Handok, a South Korean pharmaceutical company, said Wednesday that its research and development partner Rezolute has announced the results of a Type B meeting held with the U.S. Food and Drug Administration (FDA) on June 17 regarding the Phase 3 clinical trial "sunRIZE" for congenital hyperinsulinism treatment RZ358 (ersodetug). Rezolute is a U.S. biotech company developing treatments for rare endocrine and metabolic diseases.
Rezolute had disclosed in December last year that while the frequency of hypoglycemic episodes decreased from baseline in the sunRIZE study, the primary endpoint was not met as the results did not show a statistically significant difference compared to placebo.
The latest meeting focused on the sunRIZE results and data from the ongoing open-label extension study. Rezolute suggested that study environment factors, including patient behavioral changes and measurement limitations, may have influenced the outcomes. Although the primary analysis at week 24 did not meet the threshold for statistical significance, the company explained that continuous glucose monitoring (CGM)-based analysis showed consistent and clinically meaningful reductions in hypoglycemia exposure time compared to placebo across the full trial period.

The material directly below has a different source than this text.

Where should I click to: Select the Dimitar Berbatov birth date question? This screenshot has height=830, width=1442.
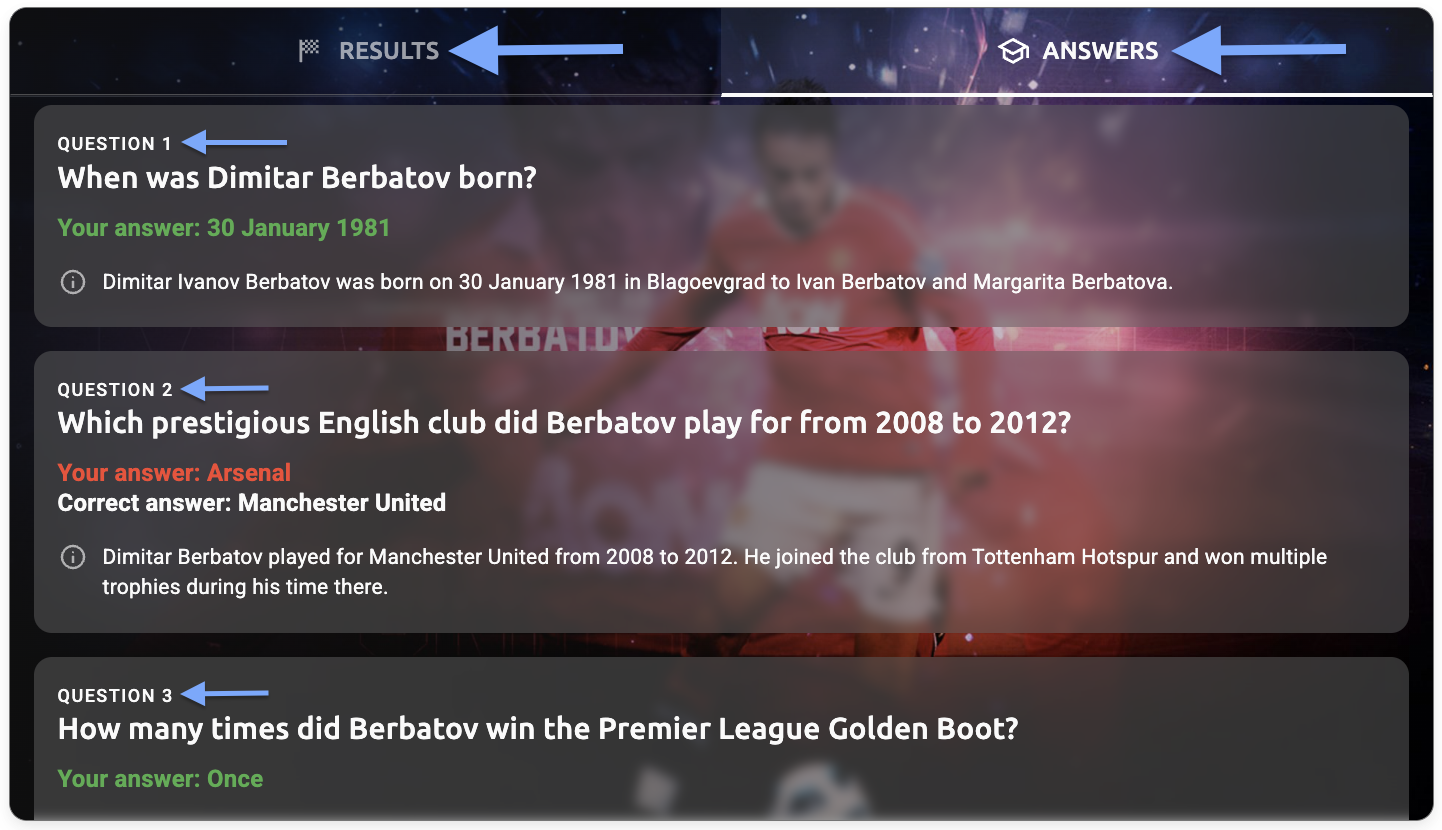(297, 178)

The company submitted data to the FDA on the potential impact of patient behavioral factors, evidence of pharmacological activity, CGM-based glycemic improvements, sustained glycemic improvements in the open-label extension study, and reduced use of existing treatments.
According to Rezolute, the FDA acknowledged that in diseases with diverse patient characteristics such as congenital hyperinsulinism, behavioral factors related to trial participation can influence outcomes. The agency also noted limitations of the self-monitoring of blood glucose (SMBG)-based hypoglycemia endpoint used as the primary measure.
Rezolute explained that the unblinded nature of the SMBG process, designed to ensure patient safety, may have led patients to identify their treatment group, potentially causing behavioral differences.
The FDA recommended submission of the clinical study report and analytical data. A determination on whether a regulatory filing is possible or whether additional data is needed is expected to follow. Rezolute plans to share updates after the FDA's review in the second half of this year.
"It is encouraging that not meeting the primary endpoint has not ruled out the next steps," Rezolute CEO Nevan Charles Elam said. "The path forward will be determined after further review."